_Work required_.
Reproduce the listing below verbatim, starting at the line containing "Task: Open the Choose file upload selector" and ending at the line containing "coord(1115,289)", both included.

========

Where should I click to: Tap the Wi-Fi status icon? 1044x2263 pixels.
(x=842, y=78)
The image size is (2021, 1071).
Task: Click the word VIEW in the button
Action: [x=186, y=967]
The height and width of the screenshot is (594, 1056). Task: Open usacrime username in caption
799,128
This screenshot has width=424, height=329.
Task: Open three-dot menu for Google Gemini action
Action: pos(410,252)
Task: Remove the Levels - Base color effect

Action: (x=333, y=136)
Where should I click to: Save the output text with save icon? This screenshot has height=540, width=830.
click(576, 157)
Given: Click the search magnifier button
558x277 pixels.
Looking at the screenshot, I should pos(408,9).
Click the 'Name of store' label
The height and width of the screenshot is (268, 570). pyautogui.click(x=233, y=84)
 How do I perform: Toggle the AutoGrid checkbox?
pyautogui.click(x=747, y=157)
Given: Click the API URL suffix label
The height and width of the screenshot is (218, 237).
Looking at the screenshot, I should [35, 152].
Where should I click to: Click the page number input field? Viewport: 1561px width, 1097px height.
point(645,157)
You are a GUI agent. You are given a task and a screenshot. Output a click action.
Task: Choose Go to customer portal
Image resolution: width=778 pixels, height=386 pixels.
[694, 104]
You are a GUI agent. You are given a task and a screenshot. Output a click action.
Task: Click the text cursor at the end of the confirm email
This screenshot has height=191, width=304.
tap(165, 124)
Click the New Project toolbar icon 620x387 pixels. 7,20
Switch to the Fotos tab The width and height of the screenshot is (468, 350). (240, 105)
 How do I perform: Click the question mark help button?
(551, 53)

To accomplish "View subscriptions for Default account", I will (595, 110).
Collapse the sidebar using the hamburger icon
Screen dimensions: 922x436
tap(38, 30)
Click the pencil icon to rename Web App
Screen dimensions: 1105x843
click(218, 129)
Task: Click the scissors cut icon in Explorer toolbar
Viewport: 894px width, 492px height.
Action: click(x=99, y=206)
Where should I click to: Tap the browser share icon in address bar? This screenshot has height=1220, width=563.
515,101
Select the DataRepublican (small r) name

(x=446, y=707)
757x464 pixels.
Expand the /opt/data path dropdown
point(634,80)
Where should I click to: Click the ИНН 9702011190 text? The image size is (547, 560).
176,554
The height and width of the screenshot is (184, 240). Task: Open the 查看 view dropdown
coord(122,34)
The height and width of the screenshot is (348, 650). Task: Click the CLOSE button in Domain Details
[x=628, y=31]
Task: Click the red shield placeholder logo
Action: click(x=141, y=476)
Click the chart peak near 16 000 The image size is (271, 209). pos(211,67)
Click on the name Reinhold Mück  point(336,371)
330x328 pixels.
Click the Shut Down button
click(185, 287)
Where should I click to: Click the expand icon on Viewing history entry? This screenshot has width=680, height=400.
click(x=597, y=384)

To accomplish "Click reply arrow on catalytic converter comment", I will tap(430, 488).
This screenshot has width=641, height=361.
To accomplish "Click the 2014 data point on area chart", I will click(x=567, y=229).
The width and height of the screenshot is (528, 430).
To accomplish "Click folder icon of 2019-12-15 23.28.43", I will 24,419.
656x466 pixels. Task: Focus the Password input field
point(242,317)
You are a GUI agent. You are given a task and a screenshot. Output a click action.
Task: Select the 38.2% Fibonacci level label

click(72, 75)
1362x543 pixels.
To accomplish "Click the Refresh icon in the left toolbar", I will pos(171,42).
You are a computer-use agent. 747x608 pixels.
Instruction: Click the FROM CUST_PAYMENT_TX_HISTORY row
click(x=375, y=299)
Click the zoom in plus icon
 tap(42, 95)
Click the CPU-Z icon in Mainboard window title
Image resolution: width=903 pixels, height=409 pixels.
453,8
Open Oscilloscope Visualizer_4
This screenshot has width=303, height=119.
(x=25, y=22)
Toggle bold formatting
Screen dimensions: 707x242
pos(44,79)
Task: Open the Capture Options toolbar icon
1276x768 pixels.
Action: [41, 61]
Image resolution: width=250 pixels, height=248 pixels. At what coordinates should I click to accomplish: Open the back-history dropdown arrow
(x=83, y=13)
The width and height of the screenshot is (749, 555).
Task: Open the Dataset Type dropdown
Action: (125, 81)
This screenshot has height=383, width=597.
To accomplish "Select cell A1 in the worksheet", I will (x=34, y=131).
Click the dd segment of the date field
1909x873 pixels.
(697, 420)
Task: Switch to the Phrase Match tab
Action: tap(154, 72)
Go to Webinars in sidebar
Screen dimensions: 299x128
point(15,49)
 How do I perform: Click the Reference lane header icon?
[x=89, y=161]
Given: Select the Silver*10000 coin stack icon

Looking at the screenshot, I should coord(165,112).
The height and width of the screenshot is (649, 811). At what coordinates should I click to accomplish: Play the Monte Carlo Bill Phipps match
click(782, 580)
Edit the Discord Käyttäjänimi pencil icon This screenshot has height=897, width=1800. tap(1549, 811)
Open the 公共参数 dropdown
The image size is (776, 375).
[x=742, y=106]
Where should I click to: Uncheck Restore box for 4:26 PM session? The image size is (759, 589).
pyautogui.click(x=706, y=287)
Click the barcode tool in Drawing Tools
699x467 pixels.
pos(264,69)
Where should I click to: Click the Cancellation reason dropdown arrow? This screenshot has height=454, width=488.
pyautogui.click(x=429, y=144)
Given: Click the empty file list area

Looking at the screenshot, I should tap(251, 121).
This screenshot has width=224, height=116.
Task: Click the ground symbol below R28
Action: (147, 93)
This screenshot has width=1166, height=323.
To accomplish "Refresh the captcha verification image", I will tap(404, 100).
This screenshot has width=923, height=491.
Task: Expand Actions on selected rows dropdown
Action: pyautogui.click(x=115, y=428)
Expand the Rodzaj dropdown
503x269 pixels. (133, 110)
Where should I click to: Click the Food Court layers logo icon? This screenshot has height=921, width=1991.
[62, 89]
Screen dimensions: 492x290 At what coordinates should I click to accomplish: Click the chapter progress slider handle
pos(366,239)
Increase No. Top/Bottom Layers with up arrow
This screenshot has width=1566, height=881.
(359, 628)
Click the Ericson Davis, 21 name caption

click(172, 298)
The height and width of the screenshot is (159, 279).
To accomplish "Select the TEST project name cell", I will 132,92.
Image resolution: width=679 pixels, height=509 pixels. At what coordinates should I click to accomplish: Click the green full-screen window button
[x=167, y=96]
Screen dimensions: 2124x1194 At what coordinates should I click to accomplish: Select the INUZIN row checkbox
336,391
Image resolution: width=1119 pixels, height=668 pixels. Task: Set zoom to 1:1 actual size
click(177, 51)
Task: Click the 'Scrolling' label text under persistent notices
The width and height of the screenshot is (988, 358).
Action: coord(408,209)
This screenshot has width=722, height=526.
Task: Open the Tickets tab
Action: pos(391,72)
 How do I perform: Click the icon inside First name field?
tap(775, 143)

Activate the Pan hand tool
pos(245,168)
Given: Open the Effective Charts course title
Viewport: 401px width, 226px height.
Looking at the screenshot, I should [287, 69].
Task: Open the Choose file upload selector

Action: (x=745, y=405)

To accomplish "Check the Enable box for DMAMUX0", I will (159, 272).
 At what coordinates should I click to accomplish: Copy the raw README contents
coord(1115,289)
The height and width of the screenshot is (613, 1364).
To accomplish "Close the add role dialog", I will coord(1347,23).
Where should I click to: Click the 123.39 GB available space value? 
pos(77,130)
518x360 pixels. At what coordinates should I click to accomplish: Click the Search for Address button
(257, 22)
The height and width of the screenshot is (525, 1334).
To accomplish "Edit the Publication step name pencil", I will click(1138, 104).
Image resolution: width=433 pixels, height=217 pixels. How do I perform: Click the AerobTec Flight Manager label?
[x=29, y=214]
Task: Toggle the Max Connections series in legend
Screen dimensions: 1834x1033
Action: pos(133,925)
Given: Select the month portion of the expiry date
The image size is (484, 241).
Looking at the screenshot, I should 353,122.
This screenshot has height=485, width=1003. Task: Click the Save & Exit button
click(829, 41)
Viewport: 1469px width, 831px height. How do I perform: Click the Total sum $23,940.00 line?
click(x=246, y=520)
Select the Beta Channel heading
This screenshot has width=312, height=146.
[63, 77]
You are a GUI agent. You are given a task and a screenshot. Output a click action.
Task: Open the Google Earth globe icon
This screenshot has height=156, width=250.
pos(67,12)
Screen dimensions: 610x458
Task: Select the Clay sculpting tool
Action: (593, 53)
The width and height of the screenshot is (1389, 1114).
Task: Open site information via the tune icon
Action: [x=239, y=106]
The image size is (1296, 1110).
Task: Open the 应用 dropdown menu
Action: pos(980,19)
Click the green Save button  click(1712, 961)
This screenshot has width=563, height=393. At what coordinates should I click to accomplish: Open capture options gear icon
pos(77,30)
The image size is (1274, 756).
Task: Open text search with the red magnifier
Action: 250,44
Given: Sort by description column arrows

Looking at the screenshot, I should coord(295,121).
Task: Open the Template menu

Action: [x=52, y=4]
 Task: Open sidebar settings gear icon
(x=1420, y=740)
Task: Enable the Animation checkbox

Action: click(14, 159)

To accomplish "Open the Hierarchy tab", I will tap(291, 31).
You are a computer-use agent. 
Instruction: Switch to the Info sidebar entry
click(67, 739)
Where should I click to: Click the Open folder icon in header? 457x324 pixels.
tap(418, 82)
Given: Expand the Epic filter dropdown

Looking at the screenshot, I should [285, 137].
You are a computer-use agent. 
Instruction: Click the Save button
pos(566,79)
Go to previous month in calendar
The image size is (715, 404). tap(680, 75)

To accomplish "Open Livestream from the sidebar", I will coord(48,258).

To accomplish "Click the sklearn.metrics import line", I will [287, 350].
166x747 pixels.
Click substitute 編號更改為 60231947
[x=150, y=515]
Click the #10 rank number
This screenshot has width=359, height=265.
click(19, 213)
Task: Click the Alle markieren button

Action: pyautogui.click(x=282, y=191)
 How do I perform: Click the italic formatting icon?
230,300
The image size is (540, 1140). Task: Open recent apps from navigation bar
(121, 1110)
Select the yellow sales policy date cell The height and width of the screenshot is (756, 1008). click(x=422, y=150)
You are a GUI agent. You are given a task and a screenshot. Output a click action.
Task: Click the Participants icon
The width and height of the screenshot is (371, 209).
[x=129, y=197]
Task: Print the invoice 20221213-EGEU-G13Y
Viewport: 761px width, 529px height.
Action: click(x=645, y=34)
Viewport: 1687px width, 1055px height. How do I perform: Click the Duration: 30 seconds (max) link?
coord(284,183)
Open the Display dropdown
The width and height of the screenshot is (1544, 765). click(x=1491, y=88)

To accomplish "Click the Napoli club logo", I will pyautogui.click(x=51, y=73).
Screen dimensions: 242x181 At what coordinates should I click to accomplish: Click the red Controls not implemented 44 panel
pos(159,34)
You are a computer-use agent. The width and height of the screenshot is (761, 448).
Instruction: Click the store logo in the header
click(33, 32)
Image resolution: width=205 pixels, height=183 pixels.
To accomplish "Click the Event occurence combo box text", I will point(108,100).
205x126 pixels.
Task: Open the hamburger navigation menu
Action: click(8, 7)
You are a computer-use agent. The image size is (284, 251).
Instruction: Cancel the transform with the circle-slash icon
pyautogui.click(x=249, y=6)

========

_Task answer_.
Task: Open the Choose file upload selector

Action: (x=745, y=405)

To accomplish "Check the Enable box for DMAMUX0", I will (159, 272).
 At what coordinates should I click to accomplish: Copy the raw README contents
coord(1115,289)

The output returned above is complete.